I keep her on a leash all the time. She has escorted bathroom breaks. When she wakes up its time to go out. If you don't get to her fast enough you will have to clean up. Her world has shrunk to a small contained easy to clean up area lined with pee pads, free from obstacles, areas to get stuck in, and the puppies to bother her. It is also lined with a baseboard heater so her area is the warmest in the house.



She wants to go outside and she tries to wait long enough for you to show up and carry her, but her ability to know its time to go out is about a minute before she has any ability to do anything about it.


I remind my clients that there is a very good reason they make adult diapers. Someday if you are lucky enough to live long enough to see the day you will be perusing the shopping center aisle finding your own diaper size. Savannah at 18 is about 100 for us. I know none of us want to think about it, but aging is the process of adapting to the things your body can't do any more.
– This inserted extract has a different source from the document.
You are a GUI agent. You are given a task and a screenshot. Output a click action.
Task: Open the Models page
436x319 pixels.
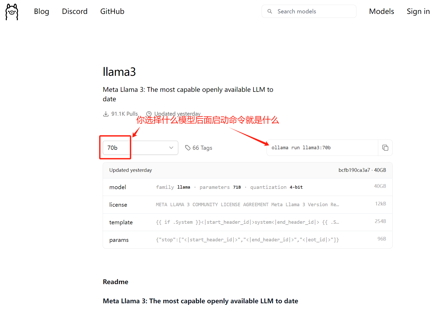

Savannah has a hard time walking on almost all interior surfaces. To promote exercise, help her maintain her precious muscle mass and to keep her mentally stimulated I keep her outside as much as possible.



Feeding her has also gotten more difficult. She has to be on her bed, propped up and have her food right infront of her.


I spend every day offering a wide assortment of foods. These days it is about keeping her eating, moving, and stress free. This entails offering her anything, everything and hoping that I can offer something she will pick at. I rotate between hot dogs, hamburger, crackers, cat food, rice and veggies, dried chicken and/or  beef, pizza, and then whatever else I can think of. (I recommend to my clients any and all canned meats, baby food, whatever, and good luck).


The puppies wonder why she gets the good stuff, and they wait like vultures to clean up the food she spills.



When your time to leave this world grows near those little things we all take for granted everyday, like walking, daily activities, and our abilities shrink to a very small scale.



For Savannah the days are spent sleeping. She has beds everywhere. But where they used to be cushioned elevated dog beds they are now large opened sleeping bags. She can no longer get up into any sort of bed. Her shuffle has no ability to step up, or down.

I get up at least twice a night. It has been this way for months. I often have to get up to change her bed linens, run another load if laundry and give her a foot and butt bath. Its an hour long task most often at 2 am. I am tired. Like really really tired. And for as much as I look forward to that night that I can sleep for eight hours, I am bound to taking care of her at the time she needs me the most, and I am grateful for every last second of every last day (and night) that I have left.



Taking care of her at this stage in her life is a series of little tiny steps. Some of them are steps that we have lost. I will never see her run again. And I will never see her outwit me to sneak into the cats room to steal all of their food. As I look at her I am reminded of the girl she used to be, the companion I am slowly losing in tiny pieces and the inevitable turning of the tides.

But for today I am grateful that after the chicken, the rice, and the cat food that she turned away from, she sat and ate two hot dogs.